Becky Sanders, senior director of the Indiana Rural Health Association and the Upper Midwest Telehealth Resource Center, said some private insurance in the state will cover costs for very select telehealth uses, but the vast majority of services require the patient to pay for it themselves.

She said inability for providers to bill Medicaid or Medicare stems from federal legislation that lags behind the quickly evolving telemedicine industry, and it’s put a damper on expanding telemedicine services to rural Indiana.

“At this point, the billing issue is probably the biggest single hurdle to everyone having access in their own home,” Sanders said. “... If you pay out of pocket, these services would be available to you, but there’s not many people who can do that.”

Currently, just 12 states recognize a patient’s home as an originating site that would allow providers to bill for insurance, and Indiana isn’t one of them.

Community Health Network’s Garvin said in states that allow private insurance to bill for in-home telehealth, the service has grown by leaps in bounds.

He said one health network on the West Coast has around 10,000 patients a year use its telemedicine services, and around 85% of those are covered or reimbursed through insurance. The rest pay out of pocket.

Garvin said that indicates that if insurance companies were allowed to pay in Indiana, telemedicine would see a huge spike in users.

“You can see that if people have the option to use their insurance and be at home for a visit and skip the waiting room, they’ll do it,” he said. “I’d think we’d see an adoption increase similar to the coasts if insurance companies were helping the Midwest like they are the East and West Coasts … I know we’d see an uptick and increase.”

Andrew VanZee, vice president at Indiana Hospital Association, said many major health networks across the state are coming up with cashpay solutions to get around the inability to bill insurance so they can offer telehealth services people want.

Garvin said Community Health Network charges a flat $49 fee for telemedicine visits, either via computer or phone, for consultations regarding basic health issues. But even that can be a barrier for some rural residents.

“Sometimes the folks that live in rural Indiana don’t have access to those means, so $49 is about as good as we can do,” he said. “It’s a competitive price throughout the state, but we’re waiting for payers to catch up in this part of the market.”

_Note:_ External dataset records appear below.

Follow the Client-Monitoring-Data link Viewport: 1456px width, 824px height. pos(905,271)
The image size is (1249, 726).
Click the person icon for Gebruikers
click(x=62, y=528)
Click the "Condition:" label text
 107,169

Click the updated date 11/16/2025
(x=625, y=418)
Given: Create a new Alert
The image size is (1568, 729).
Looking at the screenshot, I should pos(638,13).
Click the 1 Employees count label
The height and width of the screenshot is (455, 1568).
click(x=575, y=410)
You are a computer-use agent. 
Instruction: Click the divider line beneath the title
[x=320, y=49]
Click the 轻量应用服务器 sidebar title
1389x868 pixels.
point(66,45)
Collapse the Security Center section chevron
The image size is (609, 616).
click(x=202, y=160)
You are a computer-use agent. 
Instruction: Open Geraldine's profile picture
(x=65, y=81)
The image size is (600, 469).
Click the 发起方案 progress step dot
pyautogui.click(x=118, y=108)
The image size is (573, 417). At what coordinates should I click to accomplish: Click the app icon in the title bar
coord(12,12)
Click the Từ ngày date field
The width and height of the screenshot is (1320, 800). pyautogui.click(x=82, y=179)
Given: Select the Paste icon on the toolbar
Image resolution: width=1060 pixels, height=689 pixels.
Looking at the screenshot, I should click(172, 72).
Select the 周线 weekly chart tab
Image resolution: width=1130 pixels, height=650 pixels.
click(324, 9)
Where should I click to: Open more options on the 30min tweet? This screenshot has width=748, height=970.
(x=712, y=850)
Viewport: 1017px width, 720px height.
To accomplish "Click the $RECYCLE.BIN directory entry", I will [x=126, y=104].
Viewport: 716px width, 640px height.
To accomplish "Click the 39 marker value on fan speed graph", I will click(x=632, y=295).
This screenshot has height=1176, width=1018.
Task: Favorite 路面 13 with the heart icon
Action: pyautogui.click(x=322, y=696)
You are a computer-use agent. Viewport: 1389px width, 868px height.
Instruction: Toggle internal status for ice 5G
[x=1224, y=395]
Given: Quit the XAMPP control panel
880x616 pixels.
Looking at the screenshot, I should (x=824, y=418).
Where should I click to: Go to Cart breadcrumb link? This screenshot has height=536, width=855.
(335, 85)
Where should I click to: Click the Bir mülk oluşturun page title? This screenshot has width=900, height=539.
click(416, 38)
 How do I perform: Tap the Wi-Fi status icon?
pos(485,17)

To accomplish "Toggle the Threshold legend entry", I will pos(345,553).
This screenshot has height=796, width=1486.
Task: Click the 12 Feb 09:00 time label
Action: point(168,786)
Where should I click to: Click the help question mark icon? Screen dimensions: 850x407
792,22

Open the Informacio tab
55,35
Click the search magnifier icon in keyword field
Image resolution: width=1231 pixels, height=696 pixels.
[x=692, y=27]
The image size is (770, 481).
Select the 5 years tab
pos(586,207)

But new federal legislation could go a long way in solving the insurance billing issue holding telemedicine back in Indiana.

The Creating Opportunities Now for Necessary and Effective Care Technologies (CONNECT) for Health Act was introduced in the U.S. Senate in late October. The bipartisan legislation has since been referred to the Senate Finance Committee.

The bill would require insurance to cover in-home telehealth visits for mental health services and lifts the geographic restriction for some sites offering emergency medical care.

It also requires a study to be done on how different private insurance companies cover in-home telemedicine visits to determine what services would be suitable for Medicare to cover.

VanZee said the bill would be a solid step forward in expanding in-home telemedicine services to rural parts of the state and especially in areas lacking mental-health services.

“Legislation that removes barriers to access to care, as well as offering innovative ways to improve outcomes and reduce costs, is kind of covering the trifecta scenario for improving health care as a whole,” he said.

But even if federal legislators don’t pass the bill, it won’t stop telehealth from growing in Indiana. VanZee said telemedicine already has gained a strong foothold in the state that’s only going to get stronger.

He said the question now is what state and federal officials will do expedite the growth of telehealth services that could revolutionize how rural residents receive medical care.

“Indiana has made significant strides in the last five years in developing the right environment for telehealth and telemedicine,” VanZee said. “Regardless of whether the bill does or doesn’t pass, there still will be continued expansion of telemedicine.”